Impact of dropping rates on small carriers

With rates so low, owner-operators running about 100,000 loaded miles and 15,000 empty miles a year are seeing losses. On average, they’re losing around $3,000 a year. That’s a big change from the more profitable days of 2021, when truckers were making about $64,000 annually. Right now, the market feels a lot like 2019, when small carriers were also struggling. But some truckers are figuring out ways to get through by making smart changes to how they run their business.

Not all Truckers can cut costs


Some owner-operators are surviving by cutting their costs, but it’s not something everyone can do. A big reason some carriers are doing better is that they don’t have monthly payments for their trucks or trailers. Without those financing costs, their breakeven point drops to about $1.43 per mile. But for most owner-operators who still have truck payments, it’s much harder. The reality is, if you’re still paying off your truck or trailer, it’s tough to stay competitive in today’s market. These carriers who don’t have those payments are the ones who can be picky about what loads they take, choosing only the ones that make financial sense.

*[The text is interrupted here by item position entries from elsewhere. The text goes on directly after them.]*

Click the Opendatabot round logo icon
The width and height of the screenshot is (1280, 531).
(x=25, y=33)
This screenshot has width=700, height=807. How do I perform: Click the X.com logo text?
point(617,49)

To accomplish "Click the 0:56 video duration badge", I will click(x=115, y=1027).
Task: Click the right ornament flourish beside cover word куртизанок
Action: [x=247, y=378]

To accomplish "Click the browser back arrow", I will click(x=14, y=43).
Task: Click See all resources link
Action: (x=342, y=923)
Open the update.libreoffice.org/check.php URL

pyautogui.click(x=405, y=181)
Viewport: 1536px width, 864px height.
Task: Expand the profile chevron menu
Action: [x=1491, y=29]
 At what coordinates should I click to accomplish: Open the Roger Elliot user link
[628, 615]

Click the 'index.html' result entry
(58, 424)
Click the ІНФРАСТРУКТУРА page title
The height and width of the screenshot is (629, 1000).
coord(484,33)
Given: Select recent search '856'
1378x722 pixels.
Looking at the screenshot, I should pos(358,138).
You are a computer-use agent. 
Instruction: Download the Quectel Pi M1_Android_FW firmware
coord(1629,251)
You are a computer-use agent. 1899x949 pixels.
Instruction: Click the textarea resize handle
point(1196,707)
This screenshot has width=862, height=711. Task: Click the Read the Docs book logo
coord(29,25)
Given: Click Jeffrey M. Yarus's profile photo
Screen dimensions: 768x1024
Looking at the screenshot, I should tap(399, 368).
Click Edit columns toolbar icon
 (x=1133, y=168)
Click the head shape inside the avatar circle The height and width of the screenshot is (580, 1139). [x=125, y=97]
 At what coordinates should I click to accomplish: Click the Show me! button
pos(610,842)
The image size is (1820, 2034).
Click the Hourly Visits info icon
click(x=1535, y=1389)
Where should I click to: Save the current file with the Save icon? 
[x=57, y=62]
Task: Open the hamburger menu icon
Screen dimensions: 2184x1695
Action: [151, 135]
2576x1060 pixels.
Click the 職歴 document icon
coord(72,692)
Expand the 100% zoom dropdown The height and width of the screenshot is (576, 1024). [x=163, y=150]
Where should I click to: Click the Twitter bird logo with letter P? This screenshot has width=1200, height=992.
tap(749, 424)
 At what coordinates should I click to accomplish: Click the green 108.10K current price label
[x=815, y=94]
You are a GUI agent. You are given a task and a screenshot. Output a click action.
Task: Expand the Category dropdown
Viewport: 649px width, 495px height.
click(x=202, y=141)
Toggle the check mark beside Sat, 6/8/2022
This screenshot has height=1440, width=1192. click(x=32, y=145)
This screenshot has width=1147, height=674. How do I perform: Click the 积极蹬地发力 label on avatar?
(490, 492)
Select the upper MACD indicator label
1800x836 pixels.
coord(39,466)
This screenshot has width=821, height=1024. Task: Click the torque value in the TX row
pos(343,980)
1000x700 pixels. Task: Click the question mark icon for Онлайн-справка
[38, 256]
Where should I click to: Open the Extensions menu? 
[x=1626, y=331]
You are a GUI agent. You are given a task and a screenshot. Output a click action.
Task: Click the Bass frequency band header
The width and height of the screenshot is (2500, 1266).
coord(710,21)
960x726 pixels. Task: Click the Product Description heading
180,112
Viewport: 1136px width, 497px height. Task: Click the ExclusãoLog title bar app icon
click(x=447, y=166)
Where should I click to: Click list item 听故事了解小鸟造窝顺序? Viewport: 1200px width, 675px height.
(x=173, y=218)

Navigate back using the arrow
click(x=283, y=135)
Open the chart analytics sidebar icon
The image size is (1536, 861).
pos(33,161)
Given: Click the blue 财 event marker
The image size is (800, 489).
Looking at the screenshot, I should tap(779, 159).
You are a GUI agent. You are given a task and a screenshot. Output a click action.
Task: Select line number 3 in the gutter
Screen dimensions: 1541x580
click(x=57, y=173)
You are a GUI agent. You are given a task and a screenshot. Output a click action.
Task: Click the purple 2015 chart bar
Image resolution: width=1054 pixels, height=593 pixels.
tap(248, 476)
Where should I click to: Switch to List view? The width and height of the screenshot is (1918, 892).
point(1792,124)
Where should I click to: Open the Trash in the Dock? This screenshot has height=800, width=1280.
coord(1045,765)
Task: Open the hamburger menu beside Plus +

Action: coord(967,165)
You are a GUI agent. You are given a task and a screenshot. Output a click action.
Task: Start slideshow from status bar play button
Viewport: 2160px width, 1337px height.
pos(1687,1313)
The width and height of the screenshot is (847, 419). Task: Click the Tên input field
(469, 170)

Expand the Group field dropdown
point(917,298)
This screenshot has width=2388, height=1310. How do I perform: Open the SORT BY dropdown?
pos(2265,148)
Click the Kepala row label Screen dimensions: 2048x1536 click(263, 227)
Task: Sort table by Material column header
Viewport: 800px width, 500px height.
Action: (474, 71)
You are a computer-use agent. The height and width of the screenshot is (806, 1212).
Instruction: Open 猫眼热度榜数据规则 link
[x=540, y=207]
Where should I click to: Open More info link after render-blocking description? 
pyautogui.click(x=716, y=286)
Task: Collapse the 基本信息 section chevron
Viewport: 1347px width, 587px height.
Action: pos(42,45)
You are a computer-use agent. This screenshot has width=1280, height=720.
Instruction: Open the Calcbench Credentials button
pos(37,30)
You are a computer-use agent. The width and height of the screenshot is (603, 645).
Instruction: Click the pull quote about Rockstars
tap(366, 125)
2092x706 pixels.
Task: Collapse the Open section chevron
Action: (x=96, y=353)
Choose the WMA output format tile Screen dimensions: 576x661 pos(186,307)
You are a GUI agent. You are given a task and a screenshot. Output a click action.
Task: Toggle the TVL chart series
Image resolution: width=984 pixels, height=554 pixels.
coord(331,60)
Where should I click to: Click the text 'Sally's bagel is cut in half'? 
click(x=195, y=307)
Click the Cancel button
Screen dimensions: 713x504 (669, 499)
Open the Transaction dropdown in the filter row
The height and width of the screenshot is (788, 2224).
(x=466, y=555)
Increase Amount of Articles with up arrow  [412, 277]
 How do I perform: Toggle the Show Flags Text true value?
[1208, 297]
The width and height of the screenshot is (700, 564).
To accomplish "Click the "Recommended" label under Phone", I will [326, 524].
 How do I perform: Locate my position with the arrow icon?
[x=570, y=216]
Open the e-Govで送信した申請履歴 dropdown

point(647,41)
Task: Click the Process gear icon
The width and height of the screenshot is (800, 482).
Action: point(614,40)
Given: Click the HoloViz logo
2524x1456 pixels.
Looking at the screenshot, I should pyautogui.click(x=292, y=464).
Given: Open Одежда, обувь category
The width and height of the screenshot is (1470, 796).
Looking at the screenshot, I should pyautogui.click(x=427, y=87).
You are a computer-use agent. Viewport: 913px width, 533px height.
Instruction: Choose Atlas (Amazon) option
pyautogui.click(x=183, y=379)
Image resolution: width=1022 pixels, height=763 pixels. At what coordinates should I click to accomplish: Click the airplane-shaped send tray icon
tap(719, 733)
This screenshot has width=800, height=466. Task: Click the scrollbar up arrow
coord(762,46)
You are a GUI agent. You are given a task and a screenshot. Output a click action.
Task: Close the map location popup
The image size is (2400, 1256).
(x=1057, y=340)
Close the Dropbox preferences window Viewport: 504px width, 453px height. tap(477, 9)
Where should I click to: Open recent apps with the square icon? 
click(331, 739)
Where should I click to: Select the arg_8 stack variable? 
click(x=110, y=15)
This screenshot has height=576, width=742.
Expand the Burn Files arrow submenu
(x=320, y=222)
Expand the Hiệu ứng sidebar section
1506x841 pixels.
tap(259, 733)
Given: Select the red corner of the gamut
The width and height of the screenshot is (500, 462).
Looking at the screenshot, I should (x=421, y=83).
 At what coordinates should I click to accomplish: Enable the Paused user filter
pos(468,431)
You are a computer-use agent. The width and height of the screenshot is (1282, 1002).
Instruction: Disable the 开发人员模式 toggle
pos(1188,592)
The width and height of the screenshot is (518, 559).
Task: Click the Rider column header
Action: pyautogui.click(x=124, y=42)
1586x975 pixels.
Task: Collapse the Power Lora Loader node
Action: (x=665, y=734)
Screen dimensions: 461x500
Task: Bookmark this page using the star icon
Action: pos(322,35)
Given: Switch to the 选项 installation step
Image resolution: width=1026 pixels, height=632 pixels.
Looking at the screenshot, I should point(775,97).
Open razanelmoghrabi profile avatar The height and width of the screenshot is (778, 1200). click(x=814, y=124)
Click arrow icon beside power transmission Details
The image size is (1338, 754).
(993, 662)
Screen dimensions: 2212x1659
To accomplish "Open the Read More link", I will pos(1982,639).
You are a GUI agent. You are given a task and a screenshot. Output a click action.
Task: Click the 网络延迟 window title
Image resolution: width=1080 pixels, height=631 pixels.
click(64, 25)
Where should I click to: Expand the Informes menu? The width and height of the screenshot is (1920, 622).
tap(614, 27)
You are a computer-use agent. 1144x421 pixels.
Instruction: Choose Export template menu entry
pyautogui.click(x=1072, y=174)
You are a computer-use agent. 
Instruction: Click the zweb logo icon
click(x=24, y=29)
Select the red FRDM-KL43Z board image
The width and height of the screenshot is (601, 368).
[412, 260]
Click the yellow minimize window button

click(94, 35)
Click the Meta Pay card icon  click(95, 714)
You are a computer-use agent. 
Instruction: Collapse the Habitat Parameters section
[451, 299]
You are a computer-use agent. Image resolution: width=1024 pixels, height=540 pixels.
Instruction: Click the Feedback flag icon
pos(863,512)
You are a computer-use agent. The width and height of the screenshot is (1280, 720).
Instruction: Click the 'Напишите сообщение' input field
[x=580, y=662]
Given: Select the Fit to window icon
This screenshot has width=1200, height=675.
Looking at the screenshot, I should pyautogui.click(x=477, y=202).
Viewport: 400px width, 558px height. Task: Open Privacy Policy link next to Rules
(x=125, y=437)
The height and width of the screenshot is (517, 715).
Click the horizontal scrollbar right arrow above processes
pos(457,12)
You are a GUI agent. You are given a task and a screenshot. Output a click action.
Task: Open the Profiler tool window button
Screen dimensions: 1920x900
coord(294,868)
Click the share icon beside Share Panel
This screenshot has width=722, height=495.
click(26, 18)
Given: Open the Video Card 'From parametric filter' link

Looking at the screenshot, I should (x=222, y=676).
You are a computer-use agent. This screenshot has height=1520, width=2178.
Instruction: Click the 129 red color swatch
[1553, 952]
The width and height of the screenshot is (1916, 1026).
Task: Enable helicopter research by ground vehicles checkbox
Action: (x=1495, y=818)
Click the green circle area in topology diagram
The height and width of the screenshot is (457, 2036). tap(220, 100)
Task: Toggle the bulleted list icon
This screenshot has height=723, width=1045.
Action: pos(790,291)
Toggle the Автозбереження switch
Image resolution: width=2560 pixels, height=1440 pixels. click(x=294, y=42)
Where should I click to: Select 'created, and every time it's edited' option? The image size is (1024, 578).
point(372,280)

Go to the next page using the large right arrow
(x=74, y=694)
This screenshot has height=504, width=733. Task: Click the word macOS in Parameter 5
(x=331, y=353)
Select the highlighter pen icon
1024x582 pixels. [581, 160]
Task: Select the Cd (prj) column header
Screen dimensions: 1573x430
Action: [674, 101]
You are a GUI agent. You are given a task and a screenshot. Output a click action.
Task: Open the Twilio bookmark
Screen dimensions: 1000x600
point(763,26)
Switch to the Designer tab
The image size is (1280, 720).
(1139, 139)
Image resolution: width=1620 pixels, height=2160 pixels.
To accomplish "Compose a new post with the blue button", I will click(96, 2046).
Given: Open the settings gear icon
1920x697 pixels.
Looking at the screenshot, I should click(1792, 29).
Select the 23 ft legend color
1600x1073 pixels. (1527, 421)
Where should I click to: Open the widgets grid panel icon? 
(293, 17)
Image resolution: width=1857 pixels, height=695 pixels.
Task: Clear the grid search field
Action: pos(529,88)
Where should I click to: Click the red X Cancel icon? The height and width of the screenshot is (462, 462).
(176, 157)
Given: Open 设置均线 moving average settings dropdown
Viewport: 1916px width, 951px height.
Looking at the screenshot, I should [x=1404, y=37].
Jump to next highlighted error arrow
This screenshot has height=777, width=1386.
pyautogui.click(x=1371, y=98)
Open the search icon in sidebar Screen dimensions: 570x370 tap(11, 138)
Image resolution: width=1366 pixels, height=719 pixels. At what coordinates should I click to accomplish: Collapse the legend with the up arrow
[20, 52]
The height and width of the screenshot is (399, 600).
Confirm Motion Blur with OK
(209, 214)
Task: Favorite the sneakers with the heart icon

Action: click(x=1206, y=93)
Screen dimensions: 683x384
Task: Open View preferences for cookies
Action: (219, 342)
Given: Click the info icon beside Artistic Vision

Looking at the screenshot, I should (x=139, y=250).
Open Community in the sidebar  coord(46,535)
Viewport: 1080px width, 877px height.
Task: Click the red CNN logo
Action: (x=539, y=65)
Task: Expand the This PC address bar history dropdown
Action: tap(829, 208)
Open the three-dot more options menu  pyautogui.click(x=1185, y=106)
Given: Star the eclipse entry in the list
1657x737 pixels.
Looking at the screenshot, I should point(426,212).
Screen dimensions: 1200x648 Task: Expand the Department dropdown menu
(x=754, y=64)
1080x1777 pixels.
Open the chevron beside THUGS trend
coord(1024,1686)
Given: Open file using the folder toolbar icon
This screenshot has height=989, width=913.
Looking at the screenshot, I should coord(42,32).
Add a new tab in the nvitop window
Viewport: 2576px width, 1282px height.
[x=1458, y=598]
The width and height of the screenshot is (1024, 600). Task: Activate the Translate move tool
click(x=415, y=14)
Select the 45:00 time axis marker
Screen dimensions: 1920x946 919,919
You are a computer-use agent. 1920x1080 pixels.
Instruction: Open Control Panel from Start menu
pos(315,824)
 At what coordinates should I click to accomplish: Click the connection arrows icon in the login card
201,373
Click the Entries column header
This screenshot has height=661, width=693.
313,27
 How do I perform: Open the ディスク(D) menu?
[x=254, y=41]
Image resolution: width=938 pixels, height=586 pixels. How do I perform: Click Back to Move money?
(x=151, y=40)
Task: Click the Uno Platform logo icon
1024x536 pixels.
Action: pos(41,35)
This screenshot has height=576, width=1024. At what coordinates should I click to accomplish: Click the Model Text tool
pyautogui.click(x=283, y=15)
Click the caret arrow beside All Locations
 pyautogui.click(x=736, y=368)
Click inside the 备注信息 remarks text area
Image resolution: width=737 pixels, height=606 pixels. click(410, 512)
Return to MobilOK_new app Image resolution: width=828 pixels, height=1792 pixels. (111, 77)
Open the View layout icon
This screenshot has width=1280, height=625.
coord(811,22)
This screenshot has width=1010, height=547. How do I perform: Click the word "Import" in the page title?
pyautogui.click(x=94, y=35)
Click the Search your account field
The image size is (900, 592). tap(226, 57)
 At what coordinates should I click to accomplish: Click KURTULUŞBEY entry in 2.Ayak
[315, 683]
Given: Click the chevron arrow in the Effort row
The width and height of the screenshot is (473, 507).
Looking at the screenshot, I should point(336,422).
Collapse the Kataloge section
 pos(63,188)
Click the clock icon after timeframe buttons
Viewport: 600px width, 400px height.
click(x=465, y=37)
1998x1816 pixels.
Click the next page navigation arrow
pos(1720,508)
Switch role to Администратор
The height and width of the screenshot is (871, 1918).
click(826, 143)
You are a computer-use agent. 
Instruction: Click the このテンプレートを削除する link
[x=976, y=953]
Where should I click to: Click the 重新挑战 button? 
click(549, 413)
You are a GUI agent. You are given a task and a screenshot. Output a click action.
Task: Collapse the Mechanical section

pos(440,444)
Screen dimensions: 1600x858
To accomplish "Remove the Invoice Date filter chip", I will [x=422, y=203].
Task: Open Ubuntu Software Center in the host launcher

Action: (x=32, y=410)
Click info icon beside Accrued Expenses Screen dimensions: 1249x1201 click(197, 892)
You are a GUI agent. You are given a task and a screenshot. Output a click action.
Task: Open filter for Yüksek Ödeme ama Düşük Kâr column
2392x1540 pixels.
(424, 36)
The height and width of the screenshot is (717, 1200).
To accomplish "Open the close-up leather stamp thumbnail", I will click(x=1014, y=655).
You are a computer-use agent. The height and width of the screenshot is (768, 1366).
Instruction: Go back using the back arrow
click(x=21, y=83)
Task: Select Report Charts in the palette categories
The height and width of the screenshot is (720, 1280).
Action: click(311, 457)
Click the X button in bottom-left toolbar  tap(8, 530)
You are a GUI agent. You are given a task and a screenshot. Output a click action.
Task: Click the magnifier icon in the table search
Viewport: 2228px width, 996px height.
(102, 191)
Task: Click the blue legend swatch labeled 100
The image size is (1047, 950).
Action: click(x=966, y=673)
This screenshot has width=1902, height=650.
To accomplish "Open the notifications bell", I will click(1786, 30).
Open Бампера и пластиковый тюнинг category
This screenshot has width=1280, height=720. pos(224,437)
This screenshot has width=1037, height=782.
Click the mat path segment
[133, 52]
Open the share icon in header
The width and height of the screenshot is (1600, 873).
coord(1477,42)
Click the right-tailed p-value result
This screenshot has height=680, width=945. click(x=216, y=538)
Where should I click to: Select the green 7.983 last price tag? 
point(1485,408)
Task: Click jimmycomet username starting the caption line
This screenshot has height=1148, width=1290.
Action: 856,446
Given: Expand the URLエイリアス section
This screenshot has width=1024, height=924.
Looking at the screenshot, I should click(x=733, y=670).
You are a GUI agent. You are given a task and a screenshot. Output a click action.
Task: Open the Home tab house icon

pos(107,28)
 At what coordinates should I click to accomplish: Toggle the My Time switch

Things Might Get Better by the End of 2024


While things are tough now, there’s hope that the situation will improve later this year. The DAT Report suggests that demand for trucks will increase around key retail events like Halloween, Thanksgiving, and the holiday shopping season. These events usually mean more freight needs to be moved, especially in places like Allentown, Harrisburg, and Philadelphia. DAT’s Market Condition Index also predicts tighter truck capacity, which could drive up spot rates as we head toward the end of 2024.

For owner-operators, this increase in demand could be a real opportunity. If you’re prepared to take advantage of it, you could find more profitable loads. Keeping track of market trends with tools like DAT’s load boards and Market Condition Index can help you spot those opportunities as they come.

Will Owner-Operators find more profitable loads in 2024?

Despite the challenges, there are still ways for owner-operators to increase their earnings this year. It’s all about making smart choices: cutting costs where you can and targeting the right lanes. As demand picks up toward the end of 2024, staying informed and using resources like DAT’s updates can help you find better-paying loads and improve your bottom line.